Contexte et annonce
Le 16 septembre 2026, Max Hodak, co‑fondateur de Neuralink et actuel PDG de Science Corporation, a présenté lors de la session Beyond Screens du TechCrunch Disrupt 2026 que l’ère des écrans traditionnels était en passe de s’estomper. L’événement, qui s’est tenu du 13 au 15 octobre à San Francisco, a réuni plus de 10 000 participants autour de 250 conférences, dont celle de Hodak, destinée à illustrer une nouvelle forme d’interaction homme‑machine basée sur les interfaces cerveau‑ordinateur (BCI).
Architecture du dispositif PRIMA
Science Corp développe le dispositif baptisé PRIMA, un implant bio‑hybride destiné à restaurer la vision.
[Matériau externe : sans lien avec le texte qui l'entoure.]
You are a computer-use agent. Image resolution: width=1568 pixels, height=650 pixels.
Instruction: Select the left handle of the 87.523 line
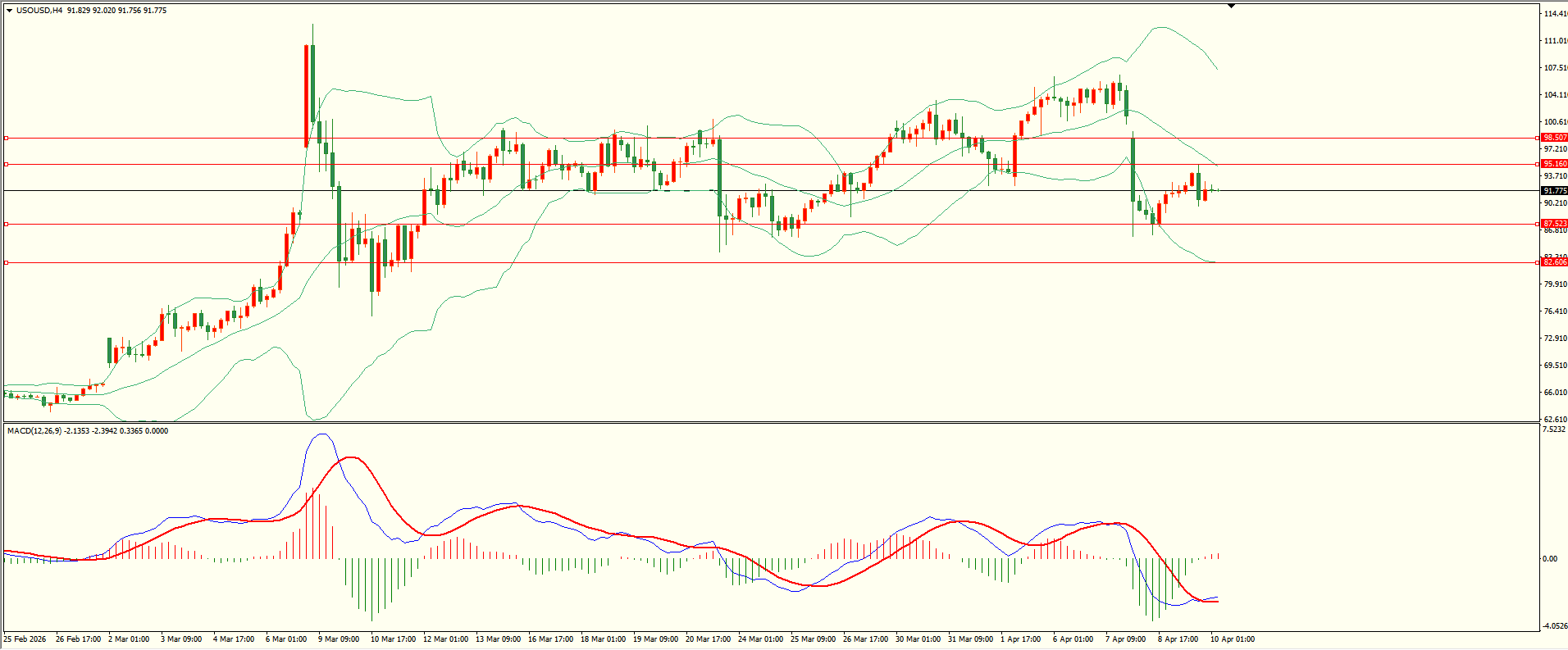pyautogui.click(x=7, y=224)
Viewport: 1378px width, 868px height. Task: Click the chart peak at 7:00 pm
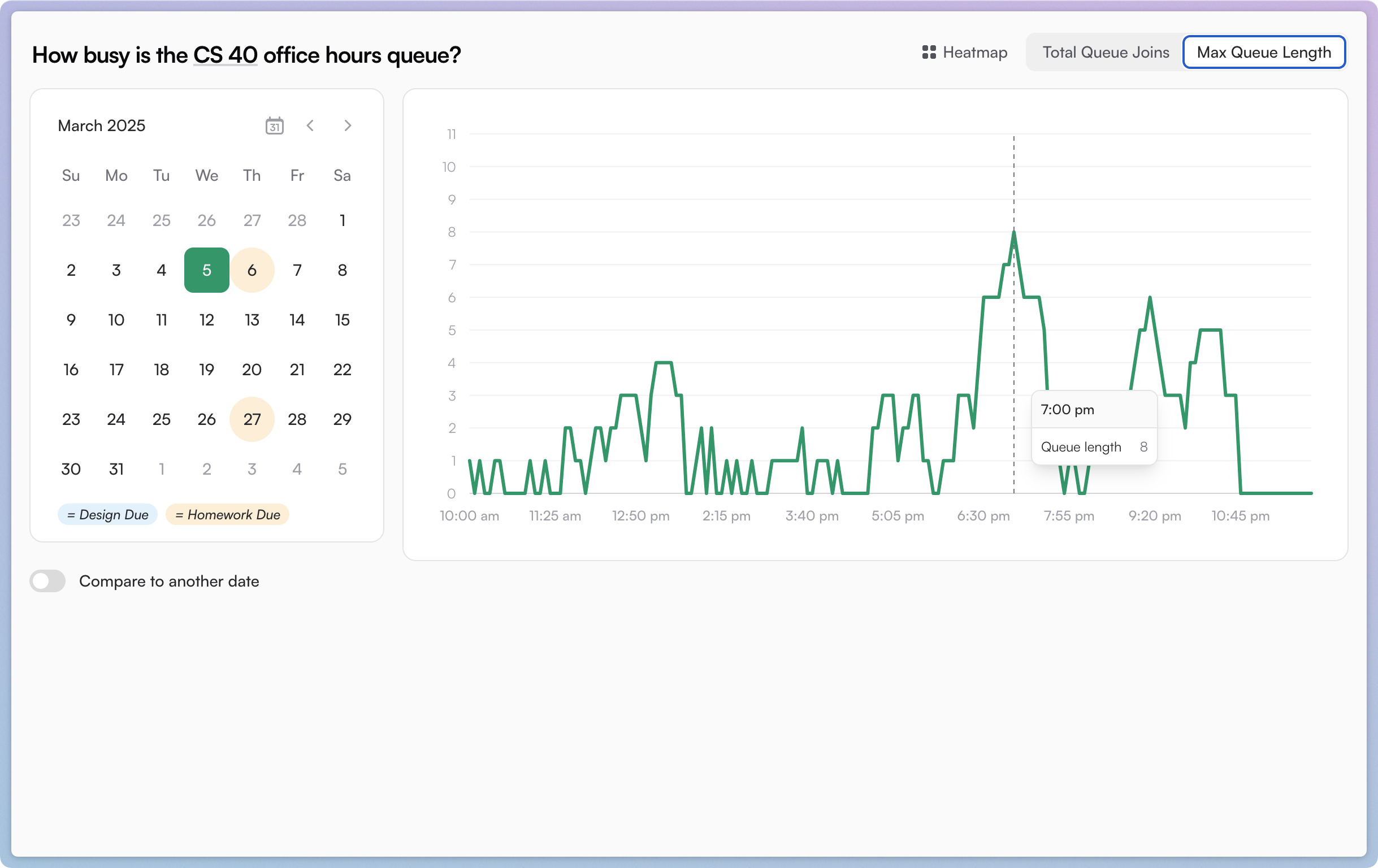point(1013,232)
Le système s’appuie sur une paire de lunettes équipée d’une petite caméra qui capture le champ visuel et transmet les images à un chip implanté sous la rétine. Ce chip convertit les signaux optiques en impulsions électriques compatibles avec les neurones rétiniens, permettant ainsi au cerveau de percevoir une image reconstruite. Le projet a déjà démontré la restauration de la vue chez des patients atteints de perte sévère, confirmant la viabilité du principe de transmission optique‑neurale.
Analyse des enjeux techniques et limites
Le succès du PRIMA repose sur plusieurs contraintes techniques. Premièrement, la biocompatibilité du chip doit garantir une intégration sans rejet pendant plusieurs années, ce qui impose l’usage de matériaux tels que le titane ou le silicium dopé. Deuxièmement, l’alimentation de l’implant nécessite une solution sans fil, souvent basée sur l’induction magnétique, afin d’éviter les batteries implantées. Troisièmement, le débit de données entre la caméra et le chip doit rester suffisant pour transmettre des images à une résolution perceptible, tout en limitant la consommation énergétique. Enfin, la procédure chirurgicale d’implantation comporte des risques de dommages rétiniens et de complications infectieuses, ce qui impose des protocoles stricts de stérilisation et de suivi post‑opératoire.
Perspectives d’évolution
Science Corp a levé 230 millions de dollars lors d’un tour de financement de série C, valorisant l’entreprise à 1,5 milliard de dollars. Ces fonds soutiennent l’expansion vers d’autres applications du BCI, notamment la surveillance des crises épileptiques, la stimulation de zones cérébrales endommagées et, à plus long terme, le traitement de pathologies comme la maladie de Parkinson. Si les défis d’alimentation, de bande passante et de sécurité biologique sont résolus, les interfaces cerveau‑ordinateur pourraient remplacer les écrans comme principal moyen d’interaction avec les systèmes informatiques, ouvrant la voie à des expériences immersives sans support visuel externe.